--- PROVIDED DATA ---
☆ ☆ ☆ ☆ ☆ ☆ ☆
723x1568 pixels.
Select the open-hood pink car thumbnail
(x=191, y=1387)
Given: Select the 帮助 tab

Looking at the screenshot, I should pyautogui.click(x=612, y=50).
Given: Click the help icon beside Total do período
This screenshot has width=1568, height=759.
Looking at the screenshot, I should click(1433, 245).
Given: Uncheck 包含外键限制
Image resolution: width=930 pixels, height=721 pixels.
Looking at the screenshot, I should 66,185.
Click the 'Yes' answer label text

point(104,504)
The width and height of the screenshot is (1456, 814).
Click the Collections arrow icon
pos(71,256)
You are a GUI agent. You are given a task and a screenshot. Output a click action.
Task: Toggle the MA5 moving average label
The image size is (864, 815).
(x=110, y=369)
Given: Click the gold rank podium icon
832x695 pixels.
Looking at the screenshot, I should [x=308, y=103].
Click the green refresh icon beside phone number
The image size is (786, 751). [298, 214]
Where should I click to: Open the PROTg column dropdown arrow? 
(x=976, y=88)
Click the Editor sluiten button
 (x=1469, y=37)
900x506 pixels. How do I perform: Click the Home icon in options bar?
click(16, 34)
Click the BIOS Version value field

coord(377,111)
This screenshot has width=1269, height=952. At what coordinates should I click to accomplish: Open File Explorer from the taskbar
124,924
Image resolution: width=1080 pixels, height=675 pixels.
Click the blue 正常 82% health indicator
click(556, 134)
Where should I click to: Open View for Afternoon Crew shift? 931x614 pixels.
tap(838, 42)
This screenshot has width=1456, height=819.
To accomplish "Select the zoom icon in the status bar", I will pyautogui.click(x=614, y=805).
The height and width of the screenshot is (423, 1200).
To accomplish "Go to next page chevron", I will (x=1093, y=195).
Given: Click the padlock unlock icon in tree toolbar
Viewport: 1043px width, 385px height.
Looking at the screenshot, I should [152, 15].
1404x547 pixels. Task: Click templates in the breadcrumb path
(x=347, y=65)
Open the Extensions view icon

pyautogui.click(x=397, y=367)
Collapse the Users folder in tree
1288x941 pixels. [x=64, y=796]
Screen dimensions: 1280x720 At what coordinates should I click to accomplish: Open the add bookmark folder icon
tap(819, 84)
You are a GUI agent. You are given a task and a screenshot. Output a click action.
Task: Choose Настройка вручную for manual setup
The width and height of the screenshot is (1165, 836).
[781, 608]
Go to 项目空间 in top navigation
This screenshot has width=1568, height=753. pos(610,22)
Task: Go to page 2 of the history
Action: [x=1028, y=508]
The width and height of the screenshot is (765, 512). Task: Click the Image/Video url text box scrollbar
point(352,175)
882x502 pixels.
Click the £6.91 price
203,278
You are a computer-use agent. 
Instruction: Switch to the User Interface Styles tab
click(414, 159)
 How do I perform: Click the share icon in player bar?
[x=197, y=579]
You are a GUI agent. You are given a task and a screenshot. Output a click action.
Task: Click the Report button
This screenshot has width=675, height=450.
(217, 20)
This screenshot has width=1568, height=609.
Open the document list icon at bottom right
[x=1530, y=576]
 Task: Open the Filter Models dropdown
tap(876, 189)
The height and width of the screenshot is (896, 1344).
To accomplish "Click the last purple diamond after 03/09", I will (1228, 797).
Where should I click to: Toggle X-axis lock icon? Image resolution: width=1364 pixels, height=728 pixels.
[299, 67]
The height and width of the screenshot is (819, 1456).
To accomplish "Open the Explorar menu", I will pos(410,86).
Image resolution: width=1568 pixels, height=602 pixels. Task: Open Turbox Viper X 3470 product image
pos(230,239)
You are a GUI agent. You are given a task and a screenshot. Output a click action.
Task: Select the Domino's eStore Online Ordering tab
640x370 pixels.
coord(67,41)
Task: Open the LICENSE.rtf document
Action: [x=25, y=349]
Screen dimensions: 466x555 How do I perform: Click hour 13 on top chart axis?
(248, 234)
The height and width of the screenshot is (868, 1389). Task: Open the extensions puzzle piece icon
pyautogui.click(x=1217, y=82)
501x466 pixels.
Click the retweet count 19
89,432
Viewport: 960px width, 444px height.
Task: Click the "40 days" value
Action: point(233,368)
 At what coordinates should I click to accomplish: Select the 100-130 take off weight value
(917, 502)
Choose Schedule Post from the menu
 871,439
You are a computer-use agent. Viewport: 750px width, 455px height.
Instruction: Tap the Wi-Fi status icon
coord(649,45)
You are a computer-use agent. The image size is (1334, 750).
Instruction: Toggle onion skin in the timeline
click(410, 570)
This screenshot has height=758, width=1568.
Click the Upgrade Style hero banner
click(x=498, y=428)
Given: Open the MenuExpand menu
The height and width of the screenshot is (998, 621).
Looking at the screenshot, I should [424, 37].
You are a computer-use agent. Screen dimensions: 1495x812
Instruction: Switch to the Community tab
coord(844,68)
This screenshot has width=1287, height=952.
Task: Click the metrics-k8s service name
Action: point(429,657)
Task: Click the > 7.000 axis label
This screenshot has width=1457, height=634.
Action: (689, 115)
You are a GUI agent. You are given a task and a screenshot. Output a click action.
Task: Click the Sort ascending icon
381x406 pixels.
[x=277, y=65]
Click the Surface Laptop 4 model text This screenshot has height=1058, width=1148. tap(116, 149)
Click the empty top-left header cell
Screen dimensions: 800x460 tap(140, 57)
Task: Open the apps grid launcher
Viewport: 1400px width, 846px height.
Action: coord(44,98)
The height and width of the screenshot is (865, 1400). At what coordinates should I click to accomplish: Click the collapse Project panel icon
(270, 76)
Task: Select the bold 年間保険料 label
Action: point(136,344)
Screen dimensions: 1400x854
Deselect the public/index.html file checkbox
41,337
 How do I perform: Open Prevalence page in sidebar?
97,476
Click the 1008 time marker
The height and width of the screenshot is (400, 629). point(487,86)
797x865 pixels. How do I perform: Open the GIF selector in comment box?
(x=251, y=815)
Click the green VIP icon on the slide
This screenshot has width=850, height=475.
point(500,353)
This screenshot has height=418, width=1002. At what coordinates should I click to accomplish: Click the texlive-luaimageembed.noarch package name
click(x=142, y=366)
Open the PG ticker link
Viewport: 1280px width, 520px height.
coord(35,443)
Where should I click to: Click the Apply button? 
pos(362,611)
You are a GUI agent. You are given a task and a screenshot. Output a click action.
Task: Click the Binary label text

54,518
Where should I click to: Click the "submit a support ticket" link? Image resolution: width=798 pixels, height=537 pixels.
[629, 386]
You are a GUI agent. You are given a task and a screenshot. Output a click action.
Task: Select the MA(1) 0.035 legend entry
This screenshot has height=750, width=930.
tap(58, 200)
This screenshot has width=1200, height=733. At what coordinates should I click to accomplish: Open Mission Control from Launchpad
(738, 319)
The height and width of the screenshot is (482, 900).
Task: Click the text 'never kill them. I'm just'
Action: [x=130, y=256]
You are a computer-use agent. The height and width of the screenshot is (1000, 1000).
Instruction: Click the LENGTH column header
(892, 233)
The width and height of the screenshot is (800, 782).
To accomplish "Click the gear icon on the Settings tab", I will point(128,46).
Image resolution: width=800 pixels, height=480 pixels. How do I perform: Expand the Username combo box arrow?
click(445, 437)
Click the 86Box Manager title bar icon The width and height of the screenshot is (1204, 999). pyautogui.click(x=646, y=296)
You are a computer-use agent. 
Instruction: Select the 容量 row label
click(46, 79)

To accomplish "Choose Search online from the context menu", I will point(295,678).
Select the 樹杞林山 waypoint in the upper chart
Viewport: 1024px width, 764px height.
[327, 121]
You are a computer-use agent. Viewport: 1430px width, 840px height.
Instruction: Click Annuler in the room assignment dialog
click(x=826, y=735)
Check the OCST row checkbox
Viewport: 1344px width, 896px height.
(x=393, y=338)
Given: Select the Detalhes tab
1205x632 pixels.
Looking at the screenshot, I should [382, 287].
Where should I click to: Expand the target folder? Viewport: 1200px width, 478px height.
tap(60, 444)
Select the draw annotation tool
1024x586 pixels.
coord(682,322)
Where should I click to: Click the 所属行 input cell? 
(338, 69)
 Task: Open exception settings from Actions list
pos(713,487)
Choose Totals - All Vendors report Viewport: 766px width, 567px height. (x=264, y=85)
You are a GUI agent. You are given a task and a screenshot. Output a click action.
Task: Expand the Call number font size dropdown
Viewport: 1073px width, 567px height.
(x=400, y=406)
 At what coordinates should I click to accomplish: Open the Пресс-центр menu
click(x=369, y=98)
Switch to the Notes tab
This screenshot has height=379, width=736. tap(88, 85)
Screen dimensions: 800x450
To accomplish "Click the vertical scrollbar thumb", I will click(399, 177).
☆ ☆ ☆ ☆ ☆ ☆ ☆
--- WORK TO COMPLETE ---
Rewrite everything from the start of the rows down to the line containing "will (x=1093, y=195).", replacing "Select" with "Choose" and leaving all else unchanged.

--- THE ANSWER ---
723x1568 pixels.
Choose the open-hood pink car thumbnail
(x=191, y=1387)
Given: Choose the 帮助 tab

Looking at the screenshot, I should pyautogui.click(x=612, y=50).
Given: Click the help icon beside Total do período
This screenshot has width=1568, height=759.
Looking at the screenshot, I should click(1433, 245).
Given: Uncheck 包含外键限制
Image resolution: width=930 pixels, height=721 pixels.
Looking at the screenshot, I should 66,185.
Click the 'Yes' answer label text

point(104,504)
The width and height of the screenshot is (1456, 814).
Click the Collections arrow icon
pos(71,256)
You are a GUI agent. You are given a task and a screenshot. Output a click action.
Task: Toggle the MA5 moving average label
The image size is (864, 815).
(x=110, y=369)
Given: Click the gold rank podium icon
832x695 pixels.
Looking at the screenshot, I should [x=308, y=103].
Click the green refresh icon beside phone number
The image size is (786, 751). [298, 214]
Where should I click to: Open the PROTg column dropdown arrow? 
(x=976, y=88)
Click the Editor sluiten button
 (x=1469, y=37)
900x506 pixels. How do I perform: Click the Home icon in options bar?
click(16, 34)
Click the BIOS Version value field

coord(377,111)
This screenshot has width=1269, height=952. At what coordinates should I click to accomplish: Open File Explorer from the taskbar
124,924
Image resolution: width=1080 pixels, height=675 pixels.
Click the blue 正常 82% health indicator
click(556, 134)
Where should I click to: Open View for Afternoon Crew shift? 931x614 pixels.
tap(838, 42)
This screenshot has width=1456, height=819.
To accomplish "Choose the zoom icon in the status bar", I will pyautogui.click(x=614, y=805).
The height and width of the screenshot is (423, 1200).
To accomplish "Go to next page chevron", I will (x=1093, y=195).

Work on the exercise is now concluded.